A América Latina continua, por outro lado, a sobressair em número de casos, com mais de 3 milhões de infectados, a maioria no Brasil, onde a média diária de mortes é neste momento mais do que mil.
A situação piorou de modo marcado no México, onde o aumento de mortes confirmadas por covid-19 ultrapassou as 35 mil pessoas, fazendo com que o país seja, agora, o quarto país com mais mortes pela doença do mundo (a seguir aos EUA, Brasil e Reino Unido), e ultrapassando a Itália, o primeiro país ocidental a ser duramente afectado pelo coronavírus.
As notícias de Itália continuaram, entretanto, a melhorar, com o número de casos diários confirmados a descer abaixo dos 200: esta segunda-feira registaram-se 169 novos casos e 13 mortes.
O Reino Unido mantém uma situação preocupante. O ministro da Saúde, Matt Hancock, veio dizer num artigo no Telegraph que há mais de cem surtos a ser seguidos, de modo “rápido e silencioso”, pelas autoridades de saúde, quando alguns casos chegam às notícias, como os surtos em empresas de produção e processamento de vegetais, com 200 trabalhadores de uma delas actualmente em isolamento depois de 73 trabalhadores terem tido resultado positivo no teste do SARS-CoV-2. No mês passado, lembra o Guardian, foram registados 45o casos de infecção em quatro fábricas ligadas a alimentação, aumentando a preocupação com este tipo de locais.

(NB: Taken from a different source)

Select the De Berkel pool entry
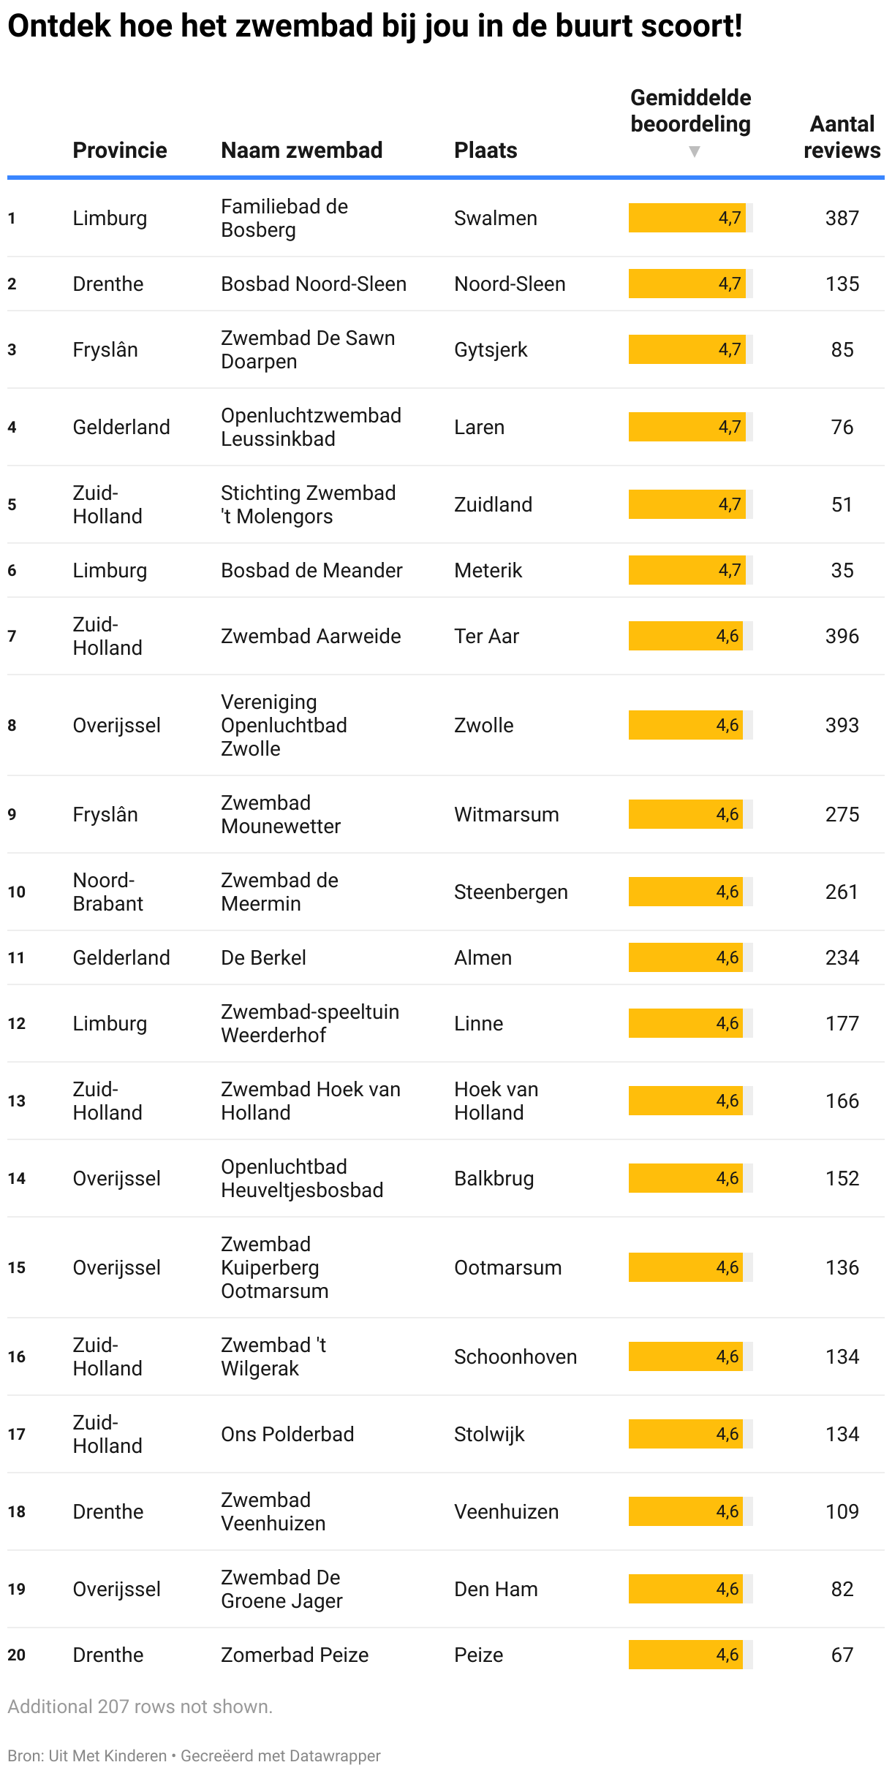 (x=263, y=957)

Já em Espanha, outro país europeu duramente afectado, os números da Catalunha - 301 novos casos esta segunda-feira, quando no domingo tinham sido 816 novos casos num só dia — levaram a Generalitat a um braço de ferro com um tribunal que decretou que um confinamento para o epicentro do surto, Lleida, era ilegal. Apesar da decisão do Tribunal, o líder catalão Quim Torra diz que vai decretar o confinamento.
Por outro lado, imagens de festas sem distância física e com um grande número de pessoas durante o fim-de-semana em Mallorca levaram a avisos não só das autoridades espanholas mas também alemãs: o ministro da Saúde, Jens Spahn, alertou para o perigo de contágio também no regresso dos turistas aos seus países.
De Genebra, o director-geral da OMS quis, no entanto, deixar uma última mensagem a todos os países — até aos que estão a atravessar um crescimento descontrolado dos casos. “Nunca é tarde para controlar o vírus, mesmo em casos de transmissão explosiva”, garantiu.